[Collected data]
**********
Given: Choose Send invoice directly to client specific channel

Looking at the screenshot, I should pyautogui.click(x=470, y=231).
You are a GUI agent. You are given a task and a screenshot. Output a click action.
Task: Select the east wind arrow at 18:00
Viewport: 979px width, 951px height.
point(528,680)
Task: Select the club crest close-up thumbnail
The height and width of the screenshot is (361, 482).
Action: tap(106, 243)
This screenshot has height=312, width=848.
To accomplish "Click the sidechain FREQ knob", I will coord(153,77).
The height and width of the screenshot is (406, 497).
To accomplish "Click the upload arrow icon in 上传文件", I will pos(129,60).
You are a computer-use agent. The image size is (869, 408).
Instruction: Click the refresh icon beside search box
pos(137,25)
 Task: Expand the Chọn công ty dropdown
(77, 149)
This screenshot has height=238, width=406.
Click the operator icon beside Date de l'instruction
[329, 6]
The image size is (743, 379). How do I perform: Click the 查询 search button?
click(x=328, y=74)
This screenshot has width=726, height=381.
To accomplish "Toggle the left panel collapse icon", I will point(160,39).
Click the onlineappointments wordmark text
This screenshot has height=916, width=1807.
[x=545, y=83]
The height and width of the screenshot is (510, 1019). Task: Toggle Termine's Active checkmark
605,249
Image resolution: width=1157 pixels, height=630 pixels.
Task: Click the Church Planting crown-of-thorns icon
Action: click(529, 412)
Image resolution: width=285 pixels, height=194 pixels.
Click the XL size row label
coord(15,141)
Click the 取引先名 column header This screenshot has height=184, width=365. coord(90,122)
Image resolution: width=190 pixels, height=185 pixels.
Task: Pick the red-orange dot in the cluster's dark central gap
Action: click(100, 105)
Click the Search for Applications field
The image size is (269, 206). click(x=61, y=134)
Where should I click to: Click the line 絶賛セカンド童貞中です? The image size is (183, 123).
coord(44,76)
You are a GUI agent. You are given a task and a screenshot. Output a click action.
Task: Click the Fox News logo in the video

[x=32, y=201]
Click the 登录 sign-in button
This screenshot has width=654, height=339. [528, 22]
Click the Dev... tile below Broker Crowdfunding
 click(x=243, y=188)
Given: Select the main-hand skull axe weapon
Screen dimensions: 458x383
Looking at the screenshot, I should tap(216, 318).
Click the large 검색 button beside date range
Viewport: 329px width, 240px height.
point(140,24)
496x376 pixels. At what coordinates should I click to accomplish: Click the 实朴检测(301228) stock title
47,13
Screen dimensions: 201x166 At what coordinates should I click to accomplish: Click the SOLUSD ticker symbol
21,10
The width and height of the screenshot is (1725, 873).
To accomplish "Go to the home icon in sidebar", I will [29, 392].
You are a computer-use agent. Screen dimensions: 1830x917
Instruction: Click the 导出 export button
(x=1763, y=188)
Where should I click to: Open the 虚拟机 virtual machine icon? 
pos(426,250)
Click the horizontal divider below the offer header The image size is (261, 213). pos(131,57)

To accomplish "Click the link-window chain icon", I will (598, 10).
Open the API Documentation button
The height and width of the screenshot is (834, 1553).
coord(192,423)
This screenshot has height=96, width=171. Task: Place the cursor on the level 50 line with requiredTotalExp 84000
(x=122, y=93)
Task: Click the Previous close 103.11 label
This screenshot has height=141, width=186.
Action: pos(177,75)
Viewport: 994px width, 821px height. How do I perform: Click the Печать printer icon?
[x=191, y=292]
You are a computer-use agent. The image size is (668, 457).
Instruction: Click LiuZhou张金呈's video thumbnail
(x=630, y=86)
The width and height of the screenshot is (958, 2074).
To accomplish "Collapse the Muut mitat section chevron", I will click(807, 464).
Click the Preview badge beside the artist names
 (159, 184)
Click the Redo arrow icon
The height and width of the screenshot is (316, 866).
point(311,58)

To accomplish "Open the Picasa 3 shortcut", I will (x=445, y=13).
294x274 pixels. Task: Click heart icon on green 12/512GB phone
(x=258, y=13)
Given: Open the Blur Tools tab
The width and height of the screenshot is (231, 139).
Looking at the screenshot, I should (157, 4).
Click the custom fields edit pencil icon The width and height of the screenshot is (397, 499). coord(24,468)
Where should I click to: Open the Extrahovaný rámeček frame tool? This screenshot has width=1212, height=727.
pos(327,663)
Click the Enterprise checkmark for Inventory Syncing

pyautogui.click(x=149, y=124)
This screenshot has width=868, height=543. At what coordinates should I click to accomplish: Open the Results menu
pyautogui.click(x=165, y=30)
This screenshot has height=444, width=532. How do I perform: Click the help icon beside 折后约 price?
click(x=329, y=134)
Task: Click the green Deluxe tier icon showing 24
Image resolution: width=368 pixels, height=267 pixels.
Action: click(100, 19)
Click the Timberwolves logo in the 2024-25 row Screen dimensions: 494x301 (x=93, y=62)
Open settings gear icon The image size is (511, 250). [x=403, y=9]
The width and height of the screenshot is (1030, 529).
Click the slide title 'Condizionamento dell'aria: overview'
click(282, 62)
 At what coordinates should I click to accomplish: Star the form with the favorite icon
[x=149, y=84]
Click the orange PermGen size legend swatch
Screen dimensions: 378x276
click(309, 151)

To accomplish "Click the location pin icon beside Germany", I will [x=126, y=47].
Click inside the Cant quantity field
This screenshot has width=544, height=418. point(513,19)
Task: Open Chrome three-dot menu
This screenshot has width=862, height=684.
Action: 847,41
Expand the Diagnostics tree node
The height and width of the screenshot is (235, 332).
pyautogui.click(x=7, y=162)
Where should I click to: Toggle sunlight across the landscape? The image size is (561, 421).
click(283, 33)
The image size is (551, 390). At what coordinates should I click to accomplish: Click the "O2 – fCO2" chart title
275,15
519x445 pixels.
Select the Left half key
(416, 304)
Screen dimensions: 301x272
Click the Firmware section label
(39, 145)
**********
## Task objective
Write down again, exactly as given, only the lines above that fall from the line with "Task: Select the east wind arrow at 18:00" to the line with "You are a computer-use agent. The image size is (869, 408).", inclusive.

## Solution to the problem
Task: Select the east wind arrow at 18:00
Viewport: 979px width, 951px height.
point(528,680)
Task: Select the club crest close-up thumbnail
The height and width of the screenshot is (361, 482).
Action: tap(106, 243)
This screenshot has height=312, width=848.
To accomplish "Click the sidechain FREQ knob", I will coord(153,77).
The height and width of the screenshot is (406, 497).
To accomplish "Click the upload arrow icon in 上传文件", I will pos(129,60).
You are a computer-use agent. The image size is (869, 408).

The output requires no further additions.